Day 010-2 (T, 120110) — Nutrient Ratios on Low Carb High Fat (LCHF) Diets

Don’t fear fat. Fat is your friend. Add fat until you feel satisfied. – Andreas Eenfeldt, MD

Another Low Carb Blog to Read.  Based on his comment on a recent post, I went over and explored a site called Low Carb Learning by a guy named Mark.  Learning is right: I’ve already learned stuff from what I’ve found on his blog (see below).

He’s got lots of good information and commentary.  I’ve added his site to my blogroll and I recommend you check it out.

New info to me: Fat to Protein Ratio.  In a recent post, Mark linked to a video interview of Dr Stephen Phinney*, MD, PhD, by Swedish MD Dr. Andreas Eenfeldt.**

Gleaned from this interview was a bit of information that has changed my view of Low Carb dieting in a fairly fundamental way.

You see, I always though that the idea was to lower carbs, eat a bunch of protein, and not worry about the fat since it often comes in conjunction with the protein.

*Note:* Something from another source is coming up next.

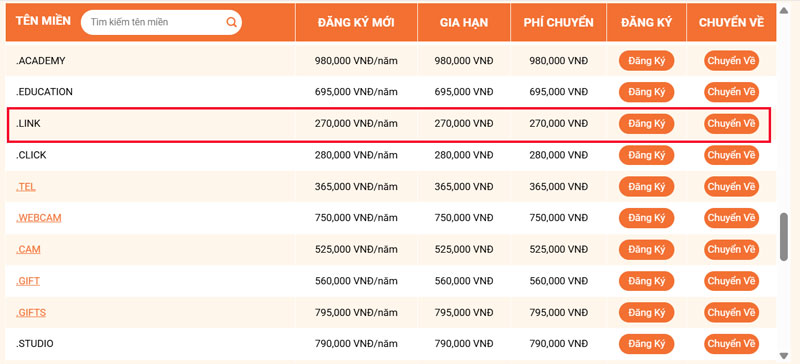800x364 pixels.
Task: Click the GIA HẠN column header
Action: (x=464, y=22)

(The switch from LC to SCD to Primal has occasioned a change in my attitude about the types and proportions of fat I ingest, but not quantity.)

According to Dr., Phinney, however, on a LCHF diet your calories should be coming from about 75% fat.  This is much higher than I would have guessed.

During weight loss, since your body is burning stored fat during this stage, this meshes with my earlier approach: few carbs + lots of protein + associated fat works out pretty well.  That normally comes out to be about 40-50% protein and 50-60% fat (with a smattering of carbs thrown in) as my intake for the day.

How can we take in about half our calories from protein and still hit the desired 75%-from-fat ratio?  Isn’t that a contradiction?

No so much: when you look at your total energy input you have to add both energy received from ingesting food and energy gained from metabolizing stored fat reserves.  Add these together and a 40-50% ingested protein energy ratio becomes much closer to 75% fat energy overall.

Once you hit your goal, however, and your body is naturally as lean as it’s going to get without special effort, you have to adjust to the new situation.

Since you are no longer burning internal fat reserves for energy at the same rate you were before, you will need to increase the fat proportion of your diet to compensate for the fact that your body is now relying mostly on ingested food for energy.

All in all, it’s a great interview.  Plus it’s less than 30 minutes long so it’s easy to watch in on go.


*Dr. Phinney has a history with the Atkins folks including co-authoring the New Atkins for a New You book put out in 2010.